- **Material for this task**

-- -- --

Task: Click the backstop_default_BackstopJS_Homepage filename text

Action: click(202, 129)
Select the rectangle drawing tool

-- -- --

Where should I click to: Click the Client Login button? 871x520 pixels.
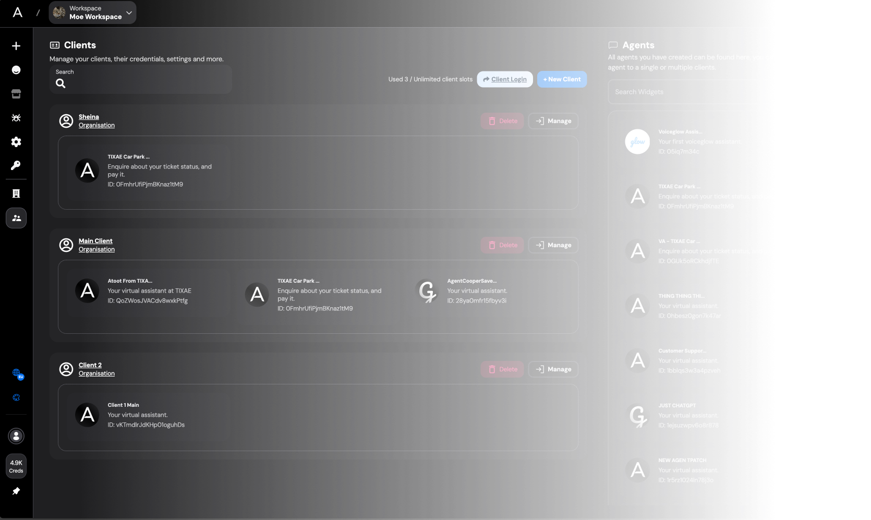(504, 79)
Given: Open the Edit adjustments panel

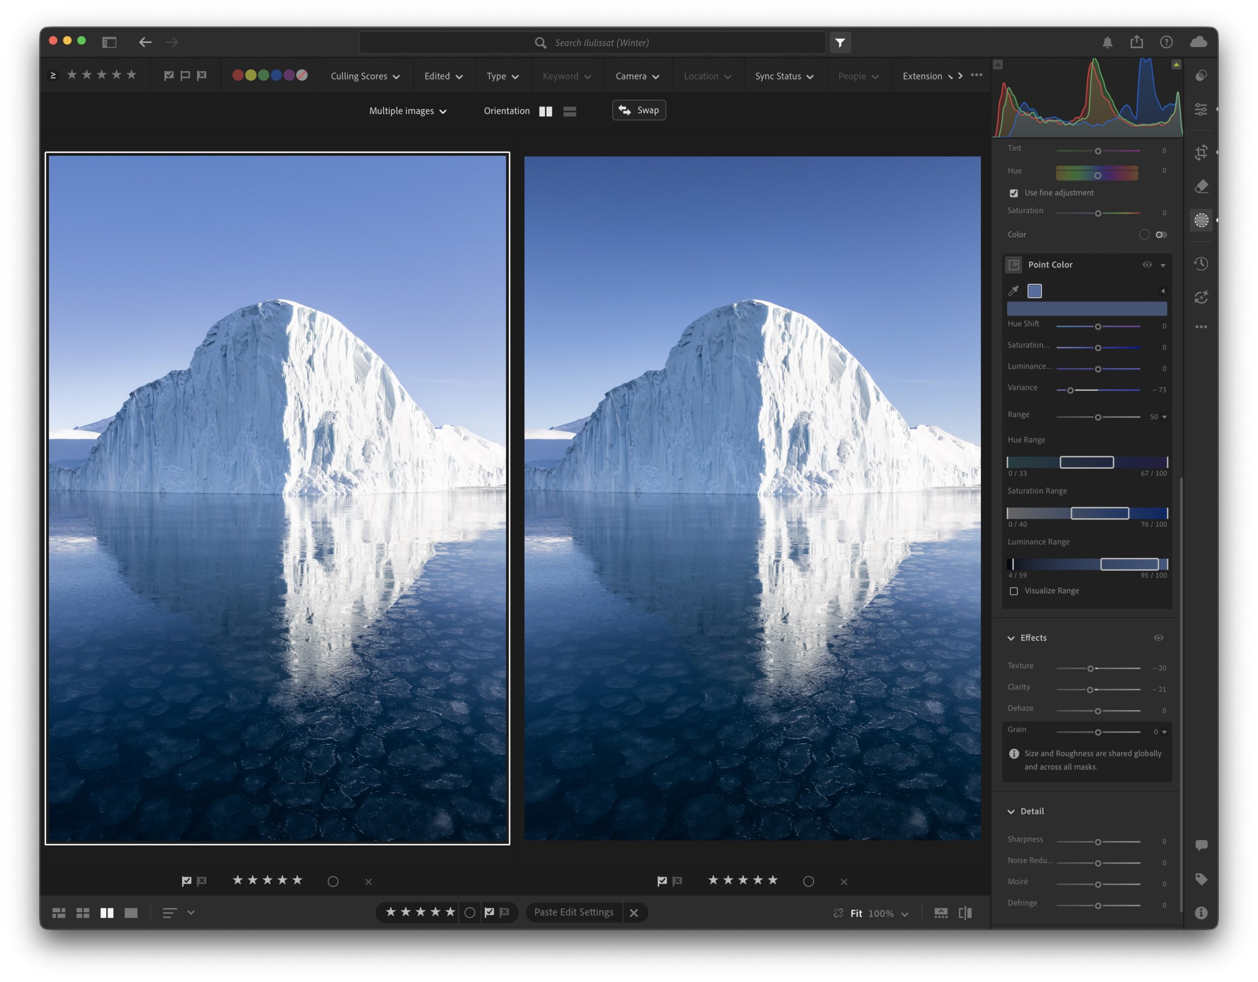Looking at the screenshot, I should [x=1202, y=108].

-- -- --

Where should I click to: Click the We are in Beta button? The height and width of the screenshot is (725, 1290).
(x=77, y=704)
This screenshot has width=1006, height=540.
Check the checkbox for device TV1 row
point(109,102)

-- -- --

- **Task instructions**
Set down again, word for word, the stretch of records from the line with "Task: Click the" to the line with "Select the rectangle drawing tool", both of those lines included.

- **Written answer**
Task: Click the backstop_default_BackstopJS_Homepage filename text

Action: click(202, 129)
Select the rectangle drawing tool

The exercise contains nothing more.